A Data Science Central Community
The advent of so many noticeable tools and technologies for handling BigData problems has made the lives of a lot of people and organizations easier. A lot of these are open source, they have good support, good community and are pretty active. But there is another aspect of it. When things become easy, free, with good support and in abundance, we often start to over-utilize them. Having said that, I would like to share one incident.

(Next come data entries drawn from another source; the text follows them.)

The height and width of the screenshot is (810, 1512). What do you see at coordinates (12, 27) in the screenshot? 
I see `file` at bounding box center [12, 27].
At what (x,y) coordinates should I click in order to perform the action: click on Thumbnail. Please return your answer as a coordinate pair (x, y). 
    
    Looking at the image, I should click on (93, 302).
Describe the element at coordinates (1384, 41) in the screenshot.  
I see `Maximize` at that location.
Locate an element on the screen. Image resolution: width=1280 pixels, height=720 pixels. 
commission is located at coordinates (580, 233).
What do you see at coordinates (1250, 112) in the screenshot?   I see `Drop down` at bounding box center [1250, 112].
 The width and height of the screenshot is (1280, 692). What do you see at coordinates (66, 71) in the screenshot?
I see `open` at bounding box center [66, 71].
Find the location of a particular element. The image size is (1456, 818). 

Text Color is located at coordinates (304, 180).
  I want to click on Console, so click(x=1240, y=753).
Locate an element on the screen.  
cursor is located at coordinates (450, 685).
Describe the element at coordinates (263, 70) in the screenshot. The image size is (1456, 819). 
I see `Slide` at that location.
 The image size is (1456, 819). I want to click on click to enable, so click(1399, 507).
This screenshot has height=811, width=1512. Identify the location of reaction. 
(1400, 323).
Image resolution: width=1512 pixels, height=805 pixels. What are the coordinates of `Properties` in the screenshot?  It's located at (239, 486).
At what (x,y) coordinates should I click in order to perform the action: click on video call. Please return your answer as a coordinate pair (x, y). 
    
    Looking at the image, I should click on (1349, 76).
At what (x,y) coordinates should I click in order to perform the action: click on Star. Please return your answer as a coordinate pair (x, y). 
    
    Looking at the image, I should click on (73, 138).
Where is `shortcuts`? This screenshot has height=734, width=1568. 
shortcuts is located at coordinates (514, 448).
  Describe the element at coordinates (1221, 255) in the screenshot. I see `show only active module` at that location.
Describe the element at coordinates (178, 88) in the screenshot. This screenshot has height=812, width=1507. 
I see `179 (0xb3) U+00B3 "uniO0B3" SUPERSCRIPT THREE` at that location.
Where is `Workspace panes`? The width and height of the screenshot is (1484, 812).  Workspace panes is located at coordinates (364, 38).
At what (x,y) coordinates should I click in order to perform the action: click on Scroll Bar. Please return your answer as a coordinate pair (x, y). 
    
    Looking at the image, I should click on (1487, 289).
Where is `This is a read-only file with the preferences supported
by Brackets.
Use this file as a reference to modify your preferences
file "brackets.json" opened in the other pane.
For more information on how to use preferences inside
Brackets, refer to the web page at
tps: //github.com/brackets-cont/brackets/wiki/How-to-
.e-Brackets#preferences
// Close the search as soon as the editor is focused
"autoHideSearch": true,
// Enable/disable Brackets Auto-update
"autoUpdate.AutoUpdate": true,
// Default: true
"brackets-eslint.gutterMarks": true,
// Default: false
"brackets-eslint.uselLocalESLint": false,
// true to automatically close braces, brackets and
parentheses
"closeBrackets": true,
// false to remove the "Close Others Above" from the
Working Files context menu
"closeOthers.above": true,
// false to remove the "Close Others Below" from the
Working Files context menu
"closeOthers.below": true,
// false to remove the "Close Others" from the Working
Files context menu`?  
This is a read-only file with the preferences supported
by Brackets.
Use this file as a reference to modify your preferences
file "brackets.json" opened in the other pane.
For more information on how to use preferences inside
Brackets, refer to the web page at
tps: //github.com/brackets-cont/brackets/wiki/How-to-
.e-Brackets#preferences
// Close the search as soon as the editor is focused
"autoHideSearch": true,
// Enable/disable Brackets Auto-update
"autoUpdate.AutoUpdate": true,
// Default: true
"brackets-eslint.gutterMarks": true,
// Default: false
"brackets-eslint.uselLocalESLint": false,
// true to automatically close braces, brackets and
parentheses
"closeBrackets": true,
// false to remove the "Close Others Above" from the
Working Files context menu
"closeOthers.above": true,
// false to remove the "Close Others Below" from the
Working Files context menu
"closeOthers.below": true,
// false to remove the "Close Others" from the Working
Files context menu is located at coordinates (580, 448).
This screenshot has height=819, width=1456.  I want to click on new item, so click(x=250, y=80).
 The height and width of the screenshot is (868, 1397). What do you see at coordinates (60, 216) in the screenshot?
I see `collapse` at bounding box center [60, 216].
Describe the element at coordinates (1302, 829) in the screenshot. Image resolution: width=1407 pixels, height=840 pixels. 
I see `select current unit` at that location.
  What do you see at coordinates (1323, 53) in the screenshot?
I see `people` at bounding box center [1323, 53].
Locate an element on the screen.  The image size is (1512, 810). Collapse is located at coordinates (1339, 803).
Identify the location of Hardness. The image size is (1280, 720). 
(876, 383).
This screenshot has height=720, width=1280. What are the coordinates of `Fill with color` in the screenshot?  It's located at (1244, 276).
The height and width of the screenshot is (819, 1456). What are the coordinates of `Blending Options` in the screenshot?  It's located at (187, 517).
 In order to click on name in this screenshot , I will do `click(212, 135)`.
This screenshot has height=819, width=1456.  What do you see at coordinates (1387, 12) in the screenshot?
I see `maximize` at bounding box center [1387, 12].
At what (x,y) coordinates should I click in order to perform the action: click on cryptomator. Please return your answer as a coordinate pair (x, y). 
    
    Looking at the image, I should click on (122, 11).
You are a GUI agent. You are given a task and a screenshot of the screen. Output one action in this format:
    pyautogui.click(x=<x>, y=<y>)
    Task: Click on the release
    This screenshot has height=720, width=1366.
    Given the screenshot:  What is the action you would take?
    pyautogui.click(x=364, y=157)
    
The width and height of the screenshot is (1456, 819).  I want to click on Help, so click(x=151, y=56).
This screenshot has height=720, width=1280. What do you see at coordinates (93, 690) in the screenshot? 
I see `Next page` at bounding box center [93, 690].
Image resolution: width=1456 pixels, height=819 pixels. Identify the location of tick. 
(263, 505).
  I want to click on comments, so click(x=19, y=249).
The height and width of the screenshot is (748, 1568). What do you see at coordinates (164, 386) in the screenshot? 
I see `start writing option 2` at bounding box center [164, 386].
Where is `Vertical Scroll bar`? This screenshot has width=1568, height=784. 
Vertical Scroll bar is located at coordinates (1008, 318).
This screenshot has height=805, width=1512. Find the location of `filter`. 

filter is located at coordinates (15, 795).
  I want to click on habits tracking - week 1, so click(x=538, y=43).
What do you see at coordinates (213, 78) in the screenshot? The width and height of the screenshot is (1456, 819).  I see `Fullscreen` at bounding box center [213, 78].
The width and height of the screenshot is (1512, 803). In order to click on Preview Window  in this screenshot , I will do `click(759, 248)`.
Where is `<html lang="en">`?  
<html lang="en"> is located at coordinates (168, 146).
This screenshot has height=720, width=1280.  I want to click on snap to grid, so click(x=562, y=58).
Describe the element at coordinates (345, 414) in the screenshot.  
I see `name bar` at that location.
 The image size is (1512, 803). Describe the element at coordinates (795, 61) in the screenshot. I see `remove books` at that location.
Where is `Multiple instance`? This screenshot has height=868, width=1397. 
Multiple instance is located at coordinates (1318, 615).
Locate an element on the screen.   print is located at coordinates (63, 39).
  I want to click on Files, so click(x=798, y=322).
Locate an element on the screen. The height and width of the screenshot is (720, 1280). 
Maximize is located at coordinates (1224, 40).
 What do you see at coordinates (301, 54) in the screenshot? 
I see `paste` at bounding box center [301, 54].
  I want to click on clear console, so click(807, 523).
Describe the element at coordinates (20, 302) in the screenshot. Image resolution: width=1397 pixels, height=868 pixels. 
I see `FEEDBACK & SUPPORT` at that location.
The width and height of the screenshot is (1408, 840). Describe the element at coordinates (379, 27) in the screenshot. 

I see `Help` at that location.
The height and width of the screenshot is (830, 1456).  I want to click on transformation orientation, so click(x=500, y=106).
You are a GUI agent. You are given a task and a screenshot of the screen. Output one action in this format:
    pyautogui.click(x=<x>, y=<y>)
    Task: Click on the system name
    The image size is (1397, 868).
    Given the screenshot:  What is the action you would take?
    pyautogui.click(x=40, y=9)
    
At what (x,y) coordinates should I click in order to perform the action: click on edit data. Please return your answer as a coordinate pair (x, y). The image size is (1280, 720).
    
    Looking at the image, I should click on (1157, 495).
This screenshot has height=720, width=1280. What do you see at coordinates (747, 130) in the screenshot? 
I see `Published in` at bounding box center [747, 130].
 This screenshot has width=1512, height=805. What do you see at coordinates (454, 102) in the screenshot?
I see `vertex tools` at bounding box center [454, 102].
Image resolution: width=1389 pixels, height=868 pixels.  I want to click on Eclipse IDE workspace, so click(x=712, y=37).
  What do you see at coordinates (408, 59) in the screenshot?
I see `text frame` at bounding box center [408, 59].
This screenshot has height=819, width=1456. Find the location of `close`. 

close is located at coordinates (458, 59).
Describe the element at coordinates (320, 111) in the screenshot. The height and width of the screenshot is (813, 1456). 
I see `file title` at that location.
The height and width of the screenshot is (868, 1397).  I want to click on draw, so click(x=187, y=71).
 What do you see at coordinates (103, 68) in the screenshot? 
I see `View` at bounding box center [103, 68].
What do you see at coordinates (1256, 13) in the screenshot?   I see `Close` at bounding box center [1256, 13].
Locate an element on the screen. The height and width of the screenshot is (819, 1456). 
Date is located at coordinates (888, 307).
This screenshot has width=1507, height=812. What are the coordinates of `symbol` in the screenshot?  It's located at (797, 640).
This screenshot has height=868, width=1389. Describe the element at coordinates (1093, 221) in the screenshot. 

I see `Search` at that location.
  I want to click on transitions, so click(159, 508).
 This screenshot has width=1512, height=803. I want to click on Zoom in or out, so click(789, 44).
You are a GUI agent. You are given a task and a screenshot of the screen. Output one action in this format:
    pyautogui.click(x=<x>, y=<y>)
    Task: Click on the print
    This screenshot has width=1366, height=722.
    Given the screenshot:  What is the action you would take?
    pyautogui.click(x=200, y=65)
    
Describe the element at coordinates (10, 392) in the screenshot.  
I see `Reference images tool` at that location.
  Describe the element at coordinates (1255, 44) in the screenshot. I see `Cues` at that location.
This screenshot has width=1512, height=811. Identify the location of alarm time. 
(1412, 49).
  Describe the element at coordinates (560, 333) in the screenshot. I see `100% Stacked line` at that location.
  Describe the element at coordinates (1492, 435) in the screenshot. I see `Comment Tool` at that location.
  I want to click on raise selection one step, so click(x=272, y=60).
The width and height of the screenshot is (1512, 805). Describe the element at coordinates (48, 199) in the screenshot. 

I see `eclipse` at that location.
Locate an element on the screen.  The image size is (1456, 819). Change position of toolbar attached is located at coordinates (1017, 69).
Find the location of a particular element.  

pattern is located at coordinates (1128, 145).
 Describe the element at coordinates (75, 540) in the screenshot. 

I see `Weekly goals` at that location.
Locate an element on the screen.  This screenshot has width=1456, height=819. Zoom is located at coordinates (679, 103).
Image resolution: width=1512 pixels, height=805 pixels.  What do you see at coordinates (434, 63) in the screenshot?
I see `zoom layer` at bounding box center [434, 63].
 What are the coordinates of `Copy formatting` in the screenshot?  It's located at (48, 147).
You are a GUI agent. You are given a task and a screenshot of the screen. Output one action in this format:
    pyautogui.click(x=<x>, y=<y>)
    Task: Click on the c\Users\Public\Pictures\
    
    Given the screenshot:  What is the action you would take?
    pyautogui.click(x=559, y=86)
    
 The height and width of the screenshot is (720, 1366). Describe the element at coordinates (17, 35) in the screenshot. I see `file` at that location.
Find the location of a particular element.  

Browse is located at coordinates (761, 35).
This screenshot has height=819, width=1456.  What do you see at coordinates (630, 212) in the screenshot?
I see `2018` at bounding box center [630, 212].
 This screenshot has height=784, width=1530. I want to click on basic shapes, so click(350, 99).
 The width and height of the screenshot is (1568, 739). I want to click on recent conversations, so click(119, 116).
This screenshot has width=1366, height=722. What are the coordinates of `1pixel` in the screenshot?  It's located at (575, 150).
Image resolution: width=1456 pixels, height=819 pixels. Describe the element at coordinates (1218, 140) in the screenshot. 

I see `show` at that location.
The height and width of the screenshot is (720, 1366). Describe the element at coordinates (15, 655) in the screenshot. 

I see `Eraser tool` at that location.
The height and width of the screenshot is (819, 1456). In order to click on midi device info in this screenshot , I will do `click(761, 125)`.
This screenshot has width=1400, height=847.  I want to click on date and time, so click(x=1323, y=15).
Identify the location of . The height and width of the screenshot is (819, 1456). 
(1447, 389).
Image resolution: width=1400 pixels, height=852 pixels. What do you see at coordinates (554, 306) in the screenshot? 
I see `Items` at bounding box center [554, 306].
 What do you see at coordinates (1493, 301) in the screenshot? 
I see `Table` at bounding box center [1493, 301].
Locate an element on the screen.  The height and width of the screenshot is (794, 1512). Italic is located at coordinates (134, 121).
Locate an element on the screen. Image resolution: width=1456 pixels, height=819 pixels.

We organize Hadoop meetups here in Bangalore(India). In one of the initial meetings we just decided to exchange views with each other on how we are using Hadoop, and other related projects. There I noticed that a lot of folks were either using or planning to use Hadoop for problems which could easily be solved using traditional systems. In fact they could be solved in a much better and efficient way. There was absolutely no need to use Hadoop for these kind of problems. So, it raised question in my mind. The question was, are we really getting the 'point'. To me it seems like those folks were trying to stitch a piece of cloth using a sword.
From my experience, I have learned one thing. Even if we have the strongest of weapons we can't win a battle if we are not using it at the right spot at the right time. Same holds good for the industry. Normally we tend to use a particular 'thing' for all our needs, if we find that it had worked for us in the past. There is no harm in it. This is human tendency to try to make things swift. But this doesn't work always. Same is the case when it comes to BigData.
First of all, BigData is not an absolute term. It is rather relative. Relative to the resources that we have. For example 1PB might be big enough for me, but for an internet giant, say Google, it is still not that big. So how to decide whether the data which I am going to handle qualifies to be called BigData or not. The thumb rule is that once you cross the threshold after which you are not able to handle the data, which you have, with the help of resources and system you already have, you can assume that your data has grown into BigData. But, in the process we should always keep one thing in mind. Are we really able to exploit the resources we already have. Not to offend anyone, but I have seen it a couple of times that folks are not using their systems to the fullest and turning towards rather new, and meant for completely different systems, to solve their issues.
For instance if somebody wants to run real time ad-hoc queries over his or her 1TB data set, he or she could do it pretty efficiently using MySQL. Planning to use Hadoop or Hbase in such a situation makes no sense. Moreover it would be wastage of systems and resource, atleast in my view.
Long story short, 'think well before you act'. Analyze your data and the requirements properly and then conclude whether you are really gonna face BigData issues. Because, 'with BigData, comes big responsibilities'.